Trade-offs between charcoal and lumber production and other economic production may be other factors. Charcoal and lumber production is laborious and potentially reduces the labour time farmer household has for agricultural production. As farmer household tends to spend more of his/her time producing these forest products for own consumption the less labour time left for other activities. Technical knowhow of producing them may also be related to lower own woody biomass consumption of households in the study area.
Institution related variable significantly and positively related to deforestation is corruption perception (CORRUPTION). Positive and significant relationship between deforestation and corruption perception of household indicates that improper forest management and protection are sources of the forest degradation/ deforestation problem in the study area. This may be because some staff of the institutions (Forest and Wildlife Enterprise Wellega branch office, local administrative (Kebeles) officials, guards hired to protect the forest) related to forest management and forest product users are favouring each other in using forest products. It is possibly related to institutional ineffectiveness to enforce and enact rules and regulation in which those corrupt households and staffs would be discouraged. This result is in line with findings of Pandit and Thapa (2003) that indicates forest products depletion is due to unsustainable harvesting practices and lack of proper management activities.

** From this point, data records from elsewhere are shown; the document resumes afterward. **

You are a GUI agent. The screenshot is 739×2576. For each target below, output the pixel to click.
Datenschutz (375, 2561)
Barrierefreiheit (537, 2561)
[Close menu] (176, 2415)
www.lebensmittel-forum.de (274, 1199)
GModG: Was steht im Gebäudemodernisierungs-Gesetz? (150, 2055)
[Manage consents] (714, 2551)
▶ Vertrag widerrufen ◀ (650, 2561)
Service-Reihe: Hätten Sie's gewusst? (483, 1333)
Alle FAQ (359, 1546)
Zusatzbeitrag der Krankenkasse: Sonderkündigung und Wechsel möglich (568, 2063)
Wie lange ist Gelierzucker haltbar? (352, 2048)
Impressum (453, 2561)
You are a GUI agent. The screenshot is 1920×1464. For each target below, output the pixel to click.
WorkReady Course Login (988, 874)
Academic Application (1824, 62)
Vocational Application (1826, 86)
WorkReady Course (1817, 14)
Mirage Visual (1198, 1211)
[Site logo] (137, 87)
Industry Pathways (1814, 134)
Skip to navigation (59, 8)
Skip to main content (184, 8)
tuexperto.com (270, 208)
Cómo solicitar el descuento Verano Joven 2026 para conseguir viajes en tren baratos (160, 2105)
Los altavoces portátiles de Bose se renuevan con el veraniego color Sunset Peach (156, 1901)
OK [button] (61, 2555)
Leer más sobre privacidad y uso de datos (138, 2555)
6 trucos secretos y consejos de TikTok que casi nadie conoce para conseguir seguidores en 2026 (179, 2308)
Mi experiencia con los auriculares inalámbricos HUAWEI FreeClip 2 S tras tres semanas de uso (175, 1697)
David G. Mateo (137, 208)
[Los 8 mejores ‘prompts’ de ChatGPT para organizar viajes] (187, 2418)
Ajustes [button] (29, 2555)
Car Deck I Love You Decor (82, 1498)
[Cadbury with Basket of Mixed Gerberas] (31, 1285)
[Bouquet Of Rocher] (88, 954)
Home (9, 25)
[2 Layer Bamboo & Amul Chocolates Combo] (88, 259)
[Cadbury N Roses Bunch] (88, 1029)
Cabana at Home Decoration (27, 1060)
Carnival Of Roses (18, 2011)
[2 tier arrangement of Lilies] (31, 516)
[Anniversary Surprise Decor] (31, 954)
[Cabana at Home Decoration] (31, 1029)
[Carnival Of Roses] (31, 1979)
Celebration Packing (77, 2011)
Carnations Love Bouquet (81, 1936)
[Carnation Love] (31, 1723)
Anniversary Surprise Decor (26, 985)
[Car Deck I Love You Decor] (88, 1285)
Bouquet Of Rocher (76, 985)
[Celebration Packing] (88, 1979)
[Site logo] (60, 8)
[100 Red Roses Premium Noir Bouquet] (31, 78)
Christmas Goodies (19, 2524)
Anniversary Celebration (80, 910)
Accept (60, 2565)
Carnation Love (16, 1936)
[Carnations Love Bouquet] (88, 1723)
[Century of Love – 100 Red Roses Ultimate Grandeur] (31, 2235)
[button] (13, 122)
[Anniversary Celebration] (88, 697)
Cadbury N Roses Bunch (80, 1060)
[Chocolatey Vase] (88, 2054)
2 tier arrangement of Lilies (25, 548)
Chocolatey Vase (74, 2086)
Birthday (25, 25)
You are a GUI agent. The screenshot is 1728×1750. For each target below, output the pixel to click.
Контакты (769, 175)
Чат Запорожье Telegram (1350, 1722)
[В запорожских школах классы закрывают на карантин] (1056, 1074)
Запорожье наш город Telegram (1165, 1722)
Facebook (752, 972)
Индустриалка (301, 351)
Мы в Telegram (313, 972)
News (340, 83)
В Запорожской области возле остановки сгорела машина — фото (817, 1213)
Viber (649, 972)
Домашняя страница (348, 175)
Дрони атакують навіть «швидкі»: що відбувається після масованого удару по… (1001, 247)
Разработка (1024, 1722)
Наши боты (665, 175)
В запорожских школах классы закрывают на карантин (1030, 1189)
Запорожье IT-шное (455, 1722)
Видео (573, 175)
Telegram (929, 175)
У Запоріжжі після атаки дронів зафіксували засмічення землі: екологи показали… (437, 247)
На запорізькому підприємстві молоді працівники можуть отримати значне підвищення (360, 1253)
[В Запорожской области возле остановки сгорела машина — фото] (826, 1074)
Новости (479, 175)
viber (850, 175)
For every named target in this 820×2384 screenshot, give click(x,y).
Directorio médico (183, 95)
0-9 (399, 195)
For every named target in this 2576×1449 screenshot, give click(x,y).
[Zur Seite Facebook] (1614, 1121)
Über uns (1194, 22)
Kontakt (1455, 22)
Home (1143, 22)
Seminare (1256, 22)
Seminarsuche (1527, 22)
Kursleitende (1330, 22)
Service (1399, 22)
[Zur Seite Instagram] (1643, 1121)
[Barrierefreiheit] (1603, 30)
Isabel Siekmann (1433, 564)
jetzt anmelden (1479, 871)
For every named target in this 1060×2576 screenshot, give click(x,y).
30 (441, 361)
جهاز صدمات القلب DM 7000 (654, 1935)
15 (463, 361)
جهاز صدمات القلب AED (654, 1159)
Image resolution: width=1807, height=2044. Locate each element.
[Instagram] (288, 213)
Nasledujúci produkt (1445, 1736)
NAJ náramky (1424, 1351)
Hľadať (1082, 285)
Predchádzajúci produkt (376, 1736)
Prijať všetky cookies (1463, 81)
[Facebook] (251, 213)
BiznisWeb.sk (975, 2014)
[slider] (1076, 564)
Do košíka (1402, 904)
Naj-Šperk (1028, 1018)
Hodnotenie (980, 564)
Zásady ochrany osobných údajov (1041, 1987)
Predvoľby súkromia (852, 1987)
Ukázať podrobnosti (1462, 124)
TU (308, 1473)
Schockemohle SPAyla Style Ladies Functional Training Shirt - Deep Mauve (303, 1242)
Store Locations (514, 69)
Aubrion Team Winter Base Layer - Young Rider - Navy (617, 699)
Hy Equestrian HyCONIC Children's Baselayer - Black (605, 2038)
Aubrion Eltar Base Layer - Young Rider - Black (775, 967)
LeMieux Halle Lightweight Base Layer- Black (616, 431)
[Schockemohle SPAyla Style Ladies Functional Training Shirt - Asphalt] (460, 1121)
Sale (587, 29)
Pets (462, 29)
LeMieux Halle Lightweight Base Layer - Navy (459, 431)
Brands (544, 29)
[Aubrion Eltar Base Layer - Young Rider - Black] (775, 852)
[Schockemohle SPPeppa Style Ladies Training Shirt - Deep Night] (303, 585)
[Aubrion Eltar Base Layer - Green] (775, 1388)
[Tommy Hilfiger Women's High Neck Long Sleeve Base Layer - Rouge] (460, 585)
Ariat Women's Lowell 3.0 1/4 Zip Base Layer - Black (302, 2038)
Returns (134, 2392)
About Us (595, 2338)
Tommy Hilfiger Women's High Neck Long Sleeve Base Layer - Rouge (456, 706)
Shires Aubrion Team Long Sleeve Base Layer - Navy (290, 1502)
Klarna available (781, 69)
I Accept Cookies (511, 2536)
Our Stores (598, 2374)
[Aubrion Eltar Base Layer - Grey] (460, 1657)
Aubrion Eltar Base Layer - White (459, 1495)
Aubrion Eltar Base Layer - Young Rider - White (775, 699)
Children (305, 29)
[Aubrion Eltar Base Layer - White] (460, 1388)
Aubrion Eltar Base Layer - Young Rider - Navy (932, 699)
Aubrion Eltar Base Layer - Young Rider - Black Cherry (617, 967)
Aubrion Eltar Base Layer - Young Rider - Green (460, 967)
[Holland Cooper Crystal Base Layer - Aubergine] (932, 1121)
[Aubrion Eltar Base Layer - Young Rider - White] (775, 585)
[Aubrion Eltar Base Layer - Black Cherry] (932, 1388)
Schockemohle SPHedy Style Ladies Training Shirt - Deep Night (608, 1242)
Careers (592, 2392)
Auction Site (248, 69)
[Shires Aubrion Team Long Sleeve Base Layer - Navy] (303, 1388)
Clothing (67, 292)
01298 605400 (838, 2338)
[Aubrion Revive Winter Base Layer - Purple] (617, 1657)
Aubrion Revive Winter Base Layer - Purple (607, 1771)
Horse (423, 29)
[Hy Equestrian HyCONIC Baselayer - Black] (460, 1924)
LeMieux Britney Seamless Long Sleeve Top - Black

In this study, Heckman two step maximum likelihood model is used to show the determinants of deforestation. From the study deforestation is strongly related to poverty (measured in landholding size), institutional failures. Road access, corruption perception, kerosene use, and purpose of use were found important factors determining forest product use from Komto Forest. While landholdings size, purpose, and corruption perception were found important factors determining the intensity of deforestation. Possible policy implications of the study:
(i) Only access to road may not solve multifaceted rural problems related to their livelihoods, but creating alternative activities that help generate income may reduce probability of reliance of rural households on forest resources.
(ii) Changing attitude of local community and staff of the institution with regard to corruption behaviours by strengthening and establishing management system in which transparency in using and managing forest resources prevails (like Participatory Forest Management (PFM) or Community Based Forest Management (CBFM)) could be helpful in lessening probability as well as deforestation.
(iii) Mechanisms in which problem of land could be solved
probably by increasing land productivity either by utili-zation of improved agricultural inputs or by introduction of land augmented technologies, or both helps solve both poverty and deforestation problem. Other policy implication related to deforestation reduction is promotion of alternative energy source use as kerosene use in the study area is related to lower probability of deforestation.
(iv) Provision of either alternative income generating activities that are profitable than forest product sell or facilitating mechanisms which help both generate income and conserve forest resources sustainably is recommendable.
The authors have not declared any conflict of interest.